Forums Forums Search & Filter Pro Gracefully import 30000 posts

Viewing 10 posts - 1 through 10 (of 26 total)
  • Trevor
    #58259

    Please accept some caveats before I reply:

    It is late here (2 hours past closing) and one should never reply when tired 😉
    30,000 blog posts is enormous. I doubt that we have tested it under that sort of load.
    Any import process effectively runs a loop. If you have access to the code, adding a small block of code at the end of each loop might help. See here.

    The resources you have available will be key. A PHP timeout error such as you see means that PHP is set to a fairly low and safe limit. This is so with PHP out of the box, because most hosts like it that way to preserve balance on their servers. A blog with that many posts ought to be on some sort of dedicated resource system. I am unsure how big though.

    What hosting is it on right now? Shared, reseller, VPS, Cloud, Dedicated ….. (the last three will have contractually available resource lists, so if it is one of them, what do you get for your money?

    Anonymous
    #58276

    Hi Trevor,

    Thanks for responding after hours.

    Regarding your suggestion to add individual post to the cache after each iteration: that seems like exactly what we did in APPROACH#2. Please refer my original post to see issues that we ran into with that.

    Our blog is hosted in AWS cloud on a t2.small instance.

    If we potentially switch to more resourceful server, which PHP settings do you recommend to change?

    Trevor
    #58287
    This reply has been marked as private.
    Anonymous
    #58337
    This reply has been marked as private.
    Trevor
    #58360

    I am in the UK, so unless you are too, telephone may not be cost effective! I am not quite sure what you meant about Skype? You can’t use it outside of the work network, or can’t use it on the corporate network? Why not from home (or on a tablet with mic/headset in a Starbucks)?

    Anonymous
    #59386

    Hello again,

    So we were able to significantly lower the page load time by disabling Auto Count setting in S&F.
    For 30 000 posts the load time of a page with S&F widget went down from 6 minutes (!!) to 7 seconds.

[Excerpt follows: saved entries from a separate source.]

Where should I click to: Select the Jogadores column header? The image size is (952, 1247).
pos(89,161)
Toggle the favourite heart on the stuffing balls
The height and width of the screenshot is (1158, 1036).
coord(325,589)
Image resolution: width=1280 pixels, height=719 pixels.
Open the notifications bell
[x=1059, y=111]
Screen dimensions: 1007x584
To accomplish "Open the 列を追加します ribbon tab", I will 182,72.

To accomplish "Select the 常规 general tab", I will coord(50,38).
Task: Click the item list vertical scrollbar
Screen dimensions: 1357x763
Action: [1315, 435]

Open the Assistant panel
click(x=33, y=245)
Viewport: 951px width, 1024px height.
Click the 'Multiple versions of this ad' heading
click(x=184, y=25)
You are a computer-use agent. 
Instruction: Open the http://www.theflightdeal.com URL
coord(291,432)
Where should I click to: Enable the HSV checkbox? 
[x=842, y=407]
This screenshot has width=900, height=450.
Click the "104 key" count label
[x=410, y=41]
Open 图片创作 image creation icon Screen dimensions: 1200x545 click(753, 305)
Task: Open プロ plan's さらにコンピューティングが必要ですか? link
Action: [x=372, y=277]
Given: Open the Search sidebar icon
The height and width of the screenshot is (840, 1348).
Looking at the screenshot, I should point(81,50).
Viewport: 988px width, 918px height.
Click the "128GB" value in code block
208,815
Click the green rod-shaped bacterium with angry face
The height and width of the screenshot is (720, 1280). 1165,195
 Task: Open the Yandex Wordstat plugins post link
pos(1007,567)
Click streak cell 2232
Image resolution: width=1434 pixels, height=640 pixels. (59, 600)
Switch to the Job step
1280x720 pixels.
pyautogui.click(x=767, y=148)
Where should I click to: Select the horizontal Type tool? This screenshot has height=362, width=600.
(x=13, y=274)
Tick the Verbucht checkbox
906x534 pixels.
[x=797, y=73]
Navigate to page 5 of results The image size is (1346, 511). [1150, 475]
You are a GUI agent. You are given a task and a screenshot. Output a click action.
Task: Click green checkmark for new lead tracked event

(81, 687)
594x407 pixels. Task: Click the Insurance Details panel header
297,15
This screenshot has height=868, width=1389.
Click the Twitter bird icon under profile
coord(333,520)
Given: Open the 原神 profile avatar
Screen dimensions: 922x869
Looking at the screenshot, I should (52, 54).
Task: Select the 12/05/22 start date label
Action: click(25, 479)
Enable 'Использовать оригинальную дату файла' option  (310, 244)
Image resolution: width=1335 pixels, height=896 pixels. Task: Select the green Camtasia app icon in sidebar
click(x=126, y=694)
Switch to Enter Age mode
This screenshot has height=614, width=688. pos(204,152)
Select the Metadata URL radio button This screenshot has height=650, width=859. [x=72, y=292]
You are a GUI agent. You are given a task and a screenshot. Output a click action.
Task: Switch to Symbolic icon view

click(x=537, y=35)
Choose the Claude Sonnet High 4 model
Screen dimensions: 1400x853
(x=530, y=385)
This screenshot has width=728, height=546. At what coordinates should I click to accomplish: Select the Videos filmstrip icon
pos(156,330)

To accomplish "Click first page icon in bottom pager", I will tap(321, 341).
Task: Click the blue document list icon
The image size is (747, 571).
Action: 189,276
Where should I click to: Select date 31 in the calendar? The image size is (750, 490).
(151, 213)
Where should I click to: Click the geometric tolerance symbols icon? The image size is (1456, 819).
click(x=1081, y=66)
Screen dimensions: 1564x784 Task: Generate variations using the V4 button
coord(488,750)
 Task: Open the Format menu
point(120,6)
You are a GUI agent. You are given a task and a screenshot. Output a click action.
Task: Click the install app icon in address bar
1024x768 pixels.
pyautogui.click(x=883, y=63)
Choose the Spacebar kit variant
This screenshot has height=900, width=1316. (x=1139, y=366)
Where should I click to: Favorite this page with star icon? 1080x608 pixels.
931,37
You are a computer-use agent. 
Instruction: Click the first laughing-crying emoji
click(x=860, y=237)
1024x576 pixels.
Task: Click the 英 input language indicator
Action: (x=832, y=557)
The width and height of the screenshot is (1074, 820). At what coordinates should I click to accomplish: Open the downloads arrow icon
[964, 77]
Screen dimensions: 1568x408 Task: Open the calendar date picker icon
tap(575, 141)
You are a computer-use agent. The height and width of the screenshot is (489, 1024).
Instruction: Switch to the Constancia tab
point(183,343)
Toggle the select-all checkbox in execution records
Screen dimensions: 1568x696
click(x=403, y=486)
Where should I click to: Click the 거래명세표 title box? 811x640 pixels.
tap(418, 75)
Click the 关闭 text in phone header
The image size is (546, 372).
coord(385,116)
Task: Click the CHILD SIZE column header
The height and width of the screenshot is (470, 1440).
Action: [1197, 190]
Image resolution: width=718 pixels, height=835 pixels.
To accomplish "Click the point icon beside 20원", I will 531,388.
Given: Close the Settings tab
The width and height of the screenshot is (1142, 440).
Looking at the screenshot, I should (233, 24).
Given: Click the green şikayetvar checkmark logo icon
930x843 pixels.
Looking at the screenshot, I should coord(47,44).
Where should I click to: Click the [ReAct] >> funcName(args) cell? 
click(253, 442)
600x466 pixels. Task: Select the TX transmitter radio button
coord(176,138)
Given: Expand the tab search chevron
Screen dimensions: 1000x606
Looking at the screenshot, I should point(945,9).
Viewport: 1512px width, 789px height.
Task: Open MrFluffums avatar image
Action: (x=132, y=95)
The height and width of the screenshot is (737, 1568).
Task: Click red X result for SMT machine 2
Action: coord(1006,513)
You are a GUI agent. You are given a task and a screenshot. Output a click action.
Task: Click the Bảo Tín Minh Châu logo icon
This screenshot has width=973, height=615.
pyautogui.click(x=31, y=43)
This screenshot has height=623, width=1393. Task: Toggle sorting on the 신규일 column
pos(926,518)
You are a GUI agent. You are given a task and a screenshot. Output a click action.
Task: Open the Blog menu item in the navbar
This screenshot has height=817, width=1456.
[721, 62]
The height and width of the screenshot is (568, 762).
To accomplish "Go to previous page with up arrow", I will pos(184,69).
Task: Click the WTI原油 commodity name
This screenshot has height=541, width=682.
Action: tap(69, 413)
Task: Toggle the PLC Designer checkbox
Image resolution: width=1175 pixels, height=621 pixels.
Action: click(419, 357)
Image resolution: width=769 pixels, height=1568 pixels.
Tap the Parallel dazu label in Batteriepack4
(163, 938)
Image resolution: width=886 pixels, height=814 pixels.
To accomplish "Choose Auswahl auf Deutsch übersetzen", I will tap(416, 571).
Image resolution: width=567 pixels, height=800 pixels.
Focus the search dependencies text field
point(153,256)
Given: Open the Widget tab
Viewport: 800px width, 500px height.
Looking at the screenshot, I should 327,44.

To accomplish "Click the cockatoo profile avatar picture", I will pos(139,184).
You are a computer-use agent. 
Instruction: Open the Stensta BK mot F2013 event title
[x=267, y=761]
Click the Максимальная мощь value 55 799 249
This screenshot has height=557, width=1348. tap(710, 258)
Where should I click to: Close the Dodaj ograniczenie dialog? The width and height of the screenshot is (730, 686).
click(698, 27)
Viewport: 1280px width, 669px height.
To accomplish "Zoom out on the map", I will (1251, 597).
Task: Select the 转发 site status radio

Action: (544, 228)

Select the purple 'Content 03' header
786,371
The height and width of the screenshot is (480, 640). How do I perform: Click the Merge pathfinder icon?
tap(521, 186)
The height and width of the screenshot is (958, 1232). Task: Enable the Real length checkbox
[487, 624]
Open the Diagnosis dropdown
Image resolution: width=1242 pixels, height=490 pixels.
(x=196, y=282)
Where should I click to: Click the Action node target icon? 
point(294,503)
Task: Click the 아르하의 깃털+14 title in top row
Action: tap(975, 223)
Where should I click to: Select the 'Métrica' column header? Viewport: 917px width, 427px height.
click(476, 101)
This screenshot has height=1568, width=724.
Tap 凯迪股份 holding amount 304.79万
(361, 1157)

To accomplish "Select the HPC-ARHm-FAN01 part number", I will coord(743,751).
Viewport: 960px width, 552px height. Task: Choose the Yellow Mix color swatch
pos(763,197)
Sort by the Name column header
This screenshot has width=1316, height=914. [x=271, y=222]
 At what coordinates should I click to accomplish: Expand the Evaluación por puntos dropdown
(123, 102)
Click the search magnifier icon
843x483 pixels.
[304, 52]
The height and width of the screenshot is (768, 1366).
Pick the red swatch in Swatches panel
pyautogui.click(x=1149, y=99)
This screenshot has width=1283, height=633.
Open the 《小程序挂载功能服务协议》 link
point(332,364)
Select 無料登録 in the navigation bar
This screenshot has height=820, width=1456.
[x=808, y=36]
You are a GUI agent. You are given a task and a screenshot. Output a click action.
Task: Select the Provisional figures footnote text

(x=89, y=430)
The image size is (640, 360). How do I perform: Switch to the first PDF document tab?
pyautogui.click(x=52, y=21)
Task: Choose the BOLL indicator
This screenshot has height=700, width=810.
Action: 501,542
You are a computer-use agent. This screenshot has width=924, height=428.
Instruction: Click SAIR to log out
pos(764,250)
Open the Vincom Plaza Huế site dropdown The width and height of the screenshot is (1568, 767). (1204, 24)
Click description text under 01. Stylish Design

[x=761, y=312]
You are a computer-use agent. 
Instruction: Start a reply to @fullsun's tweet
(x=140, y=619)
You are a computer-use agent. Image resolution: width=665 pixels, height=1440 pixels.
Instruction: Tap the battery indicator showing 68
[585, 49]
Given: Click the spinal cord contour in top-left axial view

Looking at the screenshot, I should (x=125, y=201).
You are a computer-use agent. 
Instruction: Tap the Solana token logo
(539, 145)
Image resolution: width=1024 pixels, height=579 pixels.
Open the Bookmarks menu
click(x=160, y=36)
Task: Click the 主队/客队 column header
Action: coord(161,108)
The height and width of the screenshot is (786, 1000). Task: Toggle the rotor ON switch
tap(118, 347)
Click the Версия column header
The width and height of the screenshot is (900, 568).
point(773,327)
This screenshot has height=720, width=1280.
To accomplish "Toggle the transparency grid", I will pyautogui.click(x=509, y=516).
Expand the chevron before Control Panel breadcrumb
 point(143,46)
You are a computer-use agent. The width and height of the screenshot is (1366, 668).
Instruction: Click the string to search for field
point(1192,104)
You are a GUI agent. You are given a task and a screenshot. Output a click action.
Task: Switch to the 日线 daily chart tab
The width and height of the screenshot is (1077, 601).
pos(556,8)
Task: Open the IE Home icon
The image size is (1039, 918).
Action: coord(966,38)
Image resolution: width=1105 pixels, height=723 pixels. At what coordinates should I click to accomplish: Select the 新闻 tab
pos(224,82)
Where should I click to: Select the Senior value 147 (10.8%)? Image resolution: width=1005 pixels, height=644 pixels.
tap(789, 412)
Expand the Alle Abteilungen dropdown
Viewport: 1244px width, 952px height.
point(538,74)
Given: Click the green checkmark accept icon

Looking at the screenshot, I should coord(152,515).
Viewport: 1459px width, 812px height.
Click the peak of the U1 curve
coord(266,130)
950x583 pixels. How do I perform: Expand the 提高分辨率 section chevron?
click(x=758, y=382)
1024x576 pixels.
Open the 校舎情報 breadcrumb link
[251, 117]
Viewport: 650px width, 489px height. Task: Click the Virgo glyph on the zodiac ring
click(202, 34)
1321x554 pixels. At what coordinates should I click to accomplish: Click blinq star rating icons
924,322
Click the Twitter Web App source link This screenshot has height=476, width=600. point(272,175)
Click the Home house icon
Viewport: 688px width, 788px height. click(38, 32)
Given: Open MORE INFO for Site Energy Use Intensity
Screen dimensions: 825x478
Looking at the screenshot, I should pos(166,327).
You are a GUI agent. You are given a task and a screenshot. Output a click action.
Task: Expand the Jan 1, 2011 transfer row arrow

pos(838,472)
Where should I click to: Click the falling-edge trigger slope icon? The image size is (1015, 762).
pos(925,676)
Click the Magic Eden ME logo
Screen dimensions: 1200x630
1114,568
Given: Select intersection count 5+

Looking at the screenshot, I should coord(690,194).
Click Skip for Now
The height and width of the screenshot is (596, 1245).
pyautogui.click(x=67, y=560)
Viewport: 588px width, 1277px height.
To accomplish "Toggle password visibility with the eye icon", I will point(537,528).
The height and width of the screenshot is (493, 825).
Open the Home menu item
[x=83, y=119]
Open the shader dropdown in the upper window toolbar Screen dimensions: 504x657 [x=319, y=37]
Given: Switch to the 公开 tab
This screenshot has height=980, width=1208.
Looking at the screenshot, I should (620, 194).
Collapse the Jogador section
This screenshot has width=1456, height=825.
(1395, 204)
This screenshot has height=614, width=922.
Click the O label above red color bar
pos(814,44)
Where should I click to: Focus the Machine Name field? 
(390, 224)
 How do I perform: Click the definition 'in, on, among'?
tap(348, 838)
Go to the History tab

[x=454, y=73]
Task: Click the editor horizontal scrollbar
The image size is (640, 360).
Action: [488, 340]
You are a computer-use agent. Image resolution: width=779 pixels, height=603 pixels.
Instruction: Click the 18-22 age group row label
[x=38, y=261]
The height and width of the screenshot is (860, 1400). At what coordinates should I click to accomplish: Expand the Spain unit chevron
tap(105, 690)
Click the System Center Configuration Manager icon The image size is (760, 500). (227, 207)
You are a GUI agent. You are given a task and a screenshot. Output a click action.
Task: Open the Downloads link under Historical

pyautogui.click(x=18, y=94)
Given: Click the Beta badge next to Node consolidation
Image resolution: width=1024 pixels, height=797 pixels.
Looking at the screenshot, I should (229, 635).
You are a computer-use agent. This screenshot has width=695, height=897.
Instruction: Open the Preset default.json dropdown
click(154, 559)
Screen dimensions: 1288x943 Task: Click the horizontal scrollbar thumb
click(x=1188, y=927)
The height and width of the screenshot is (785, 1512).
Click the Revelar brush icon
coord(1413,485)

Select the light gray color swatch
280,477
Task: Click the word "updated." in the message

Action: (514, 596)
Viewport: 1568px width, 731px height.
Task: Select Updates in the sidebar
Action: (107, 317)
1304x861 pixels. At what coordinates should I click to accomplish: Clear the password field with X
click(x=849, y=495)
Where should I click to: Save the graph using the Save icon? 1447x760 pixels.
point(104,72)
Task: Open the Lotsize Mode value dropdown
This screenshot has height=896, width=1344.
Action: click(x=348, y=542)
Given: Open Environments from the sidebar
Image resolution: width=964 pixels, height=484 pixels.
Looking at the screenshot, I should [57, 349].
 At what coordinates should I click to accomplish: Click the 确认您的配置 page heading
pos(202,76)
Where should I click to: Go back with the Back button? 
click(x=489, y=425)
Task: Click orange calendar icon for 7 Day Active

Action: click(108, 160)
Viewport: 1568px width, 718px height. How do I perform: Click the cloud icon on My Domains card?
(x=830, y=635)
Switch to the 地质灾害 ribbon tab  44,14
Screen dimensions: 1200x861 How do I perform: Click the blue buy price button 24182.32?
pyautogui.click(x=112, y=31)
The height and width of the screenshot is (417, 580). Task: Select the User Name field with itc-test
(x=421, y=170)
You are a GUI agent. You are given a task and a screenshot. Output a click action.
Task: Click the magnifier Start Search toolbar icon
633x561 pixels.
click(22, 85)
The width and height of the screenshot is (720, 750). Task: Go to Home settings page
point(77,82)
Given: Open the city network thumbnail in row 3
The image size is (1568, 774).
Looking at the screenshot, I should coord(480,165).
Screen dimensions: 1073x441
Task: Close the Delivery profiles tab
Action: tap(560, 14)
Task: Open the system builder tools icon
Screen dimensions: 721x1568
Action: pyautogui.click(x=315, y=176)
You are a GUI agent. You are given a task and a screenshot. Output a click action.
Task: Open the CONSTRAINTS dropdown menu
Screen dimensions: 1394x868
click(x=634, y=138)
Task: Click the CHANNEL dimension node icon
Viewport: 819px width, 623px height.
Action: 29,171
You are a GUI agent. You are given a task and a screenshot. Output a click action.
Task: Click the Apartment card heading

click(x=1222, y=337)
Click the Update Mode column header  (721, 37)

    As per our our conversation, we are considering chunking our posts in smaller groups. We ran some performance tests for 5 000 posts with Auto Count disabled. Here are the results:
    Load page with S&F widget ~3.6 sec
    Perform a search ~27 seconds

    While this timings are looking much better, 27 seconds is way too slow for searching 5 thousand posts.
    Is there anything else we are missing?

    Some info about our environment:

    Physical server: AWS t2.small; 2 GB memory; CPU 1 core up to 3.3 GHz
    OS: Windows Server 2012
    Webserver: IIS 8.5
    PHP 5.6.22
    Wordpress 4.6.1
    S&F Pro 4.6.1
    MySQL 5.6.27

    php max_memory_limit 256M;
    WP_MEMORY_LIMIT 256M;
    WP_MAX_MEMORY_LIMIT 256M;

    Snippet from S&F System Status:
    Database
    Table wp_search_filter_cache Exists: ✔ 204875 Rows Found
    Table wp_search_filter_term_results Exists: ✔ 9916 Rows Found
    Total Number of Fields Cached: 4

    Anonymous
    #59404

    UPDATE:
    We use “Search Everything” plugin to control which content should be searchable. Looking closer at its configuration we disabled “Search every custom field” setting because our custom fields are already searchable (thanks to S&F?). That decreased the search time drastically.

    5000 posts
    Load page with S&F widget: ~4 sec
    Perform search: ~8 sec

    30000 posts
    Load page with S&F widget: ~7 sec
    Perform search: ~18 sec

    Our blog is usable again, although these timings are still far from a great user experience. Any ideas on how to further improve search performance are much appreciated.

    Ross Moderator
    #59534

    Hey Rob

    I’m looking at performance at the moment. You’re definitely at the higher end of usage for the plugins capabilites – I’ve tested regularly with 4k posts & autocount enabled, but speed is often affected by how many fields & options you have.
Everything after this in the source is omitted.